------ INPUT DATA

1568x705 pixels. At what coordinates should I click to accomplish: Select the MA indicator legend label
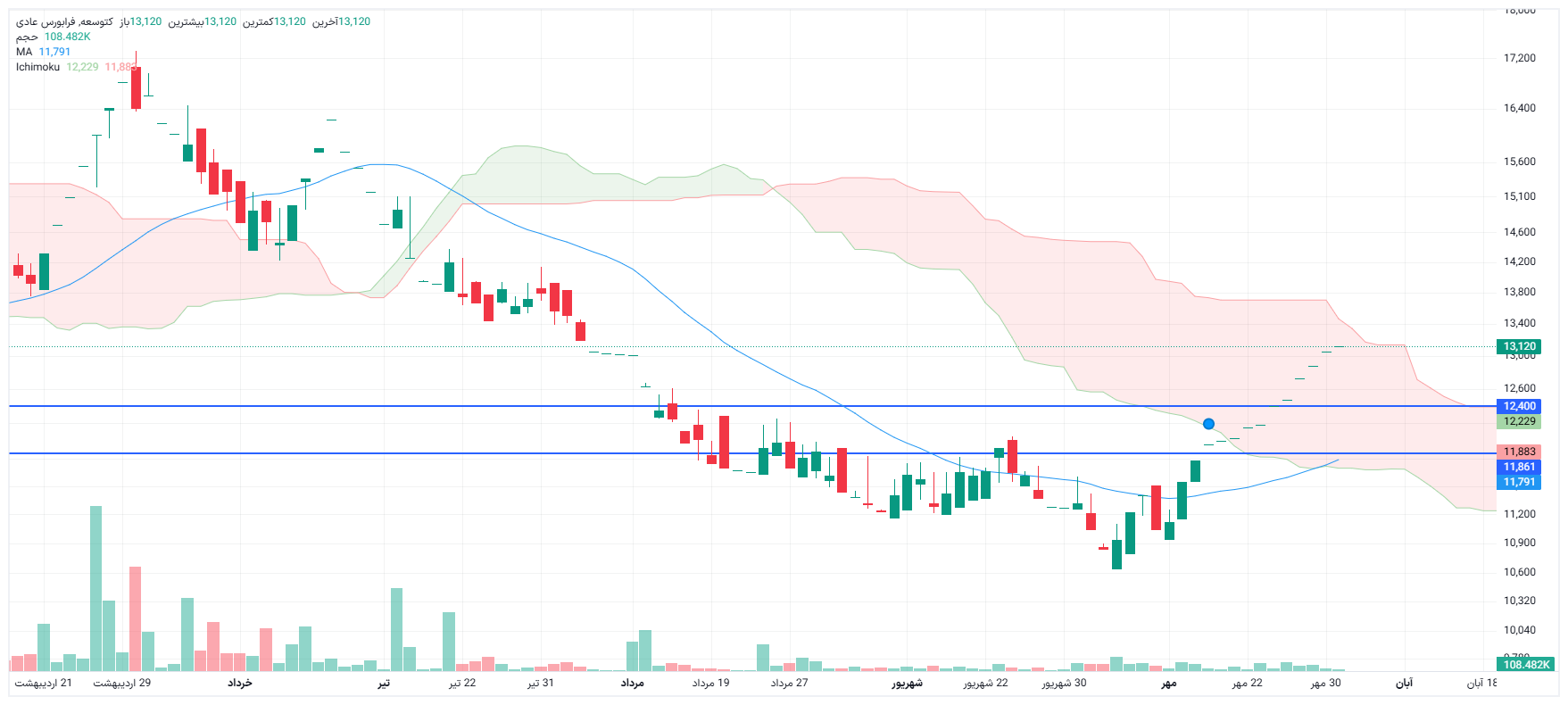24,52
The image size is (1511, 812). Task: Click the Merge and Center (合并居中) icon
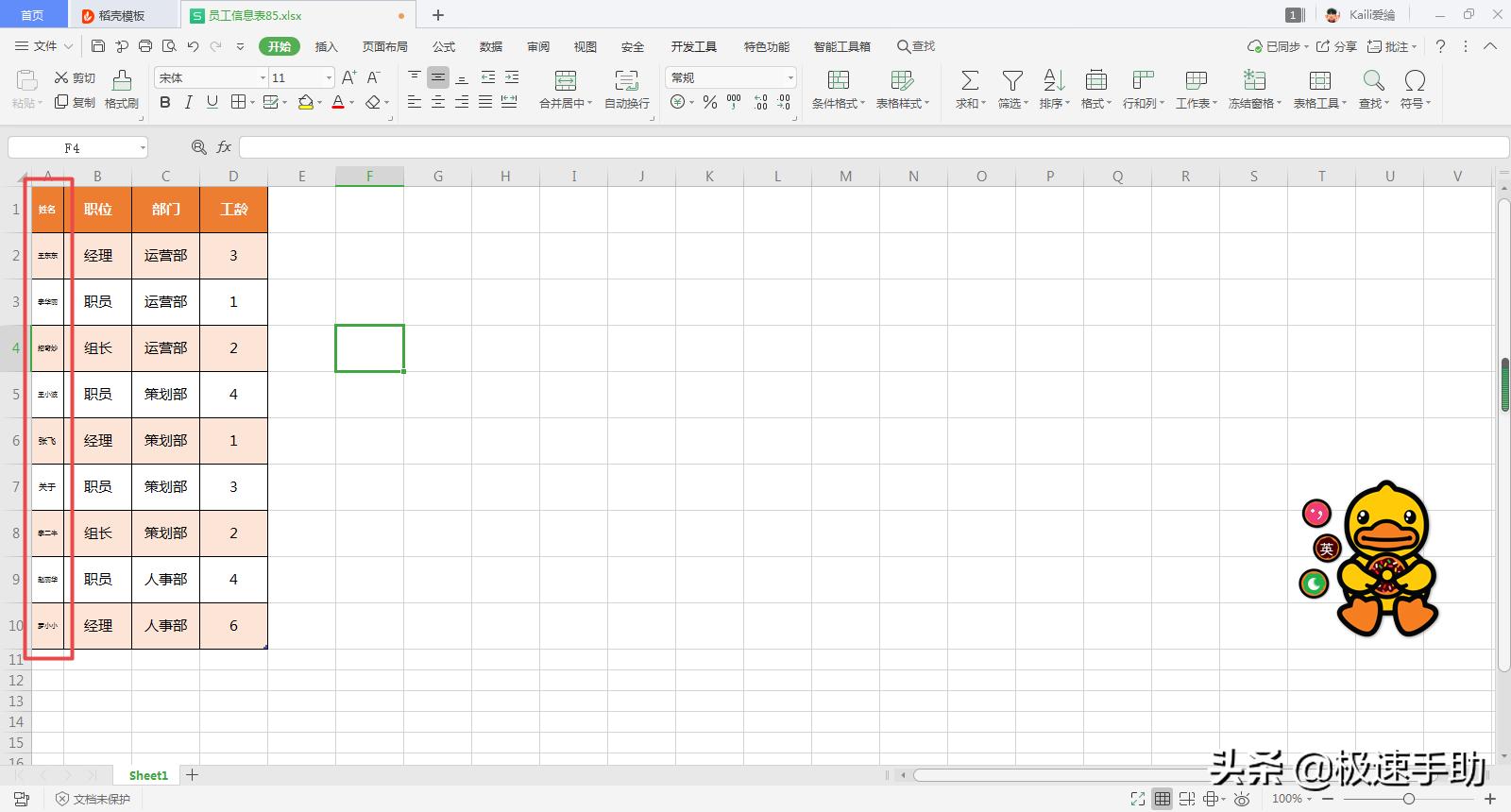(565, 81)
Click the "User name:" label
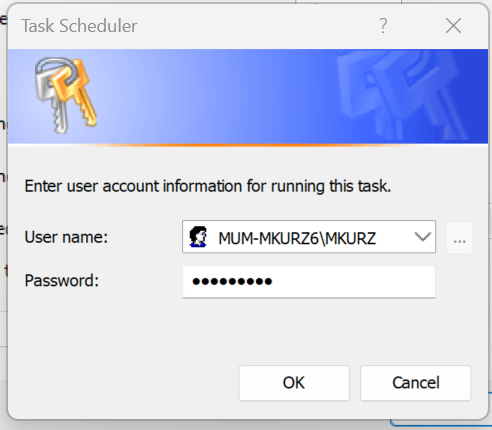 [66, 237]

------------

## PROBLEM DESCRIPTION:
Should a record include a picture, drop the picture and write out the remainder exactly.

## RESULT FOR THIS EXERCISE:
1568x705 pixels. At what coordinates should I click to accomplish: Select the MA indicator legend label
24,52
The image size is (1511, 812). Task: Click the Merge and Center (合并居中) icon
(565, 81)
Click the "User name:" label
 [66, 237]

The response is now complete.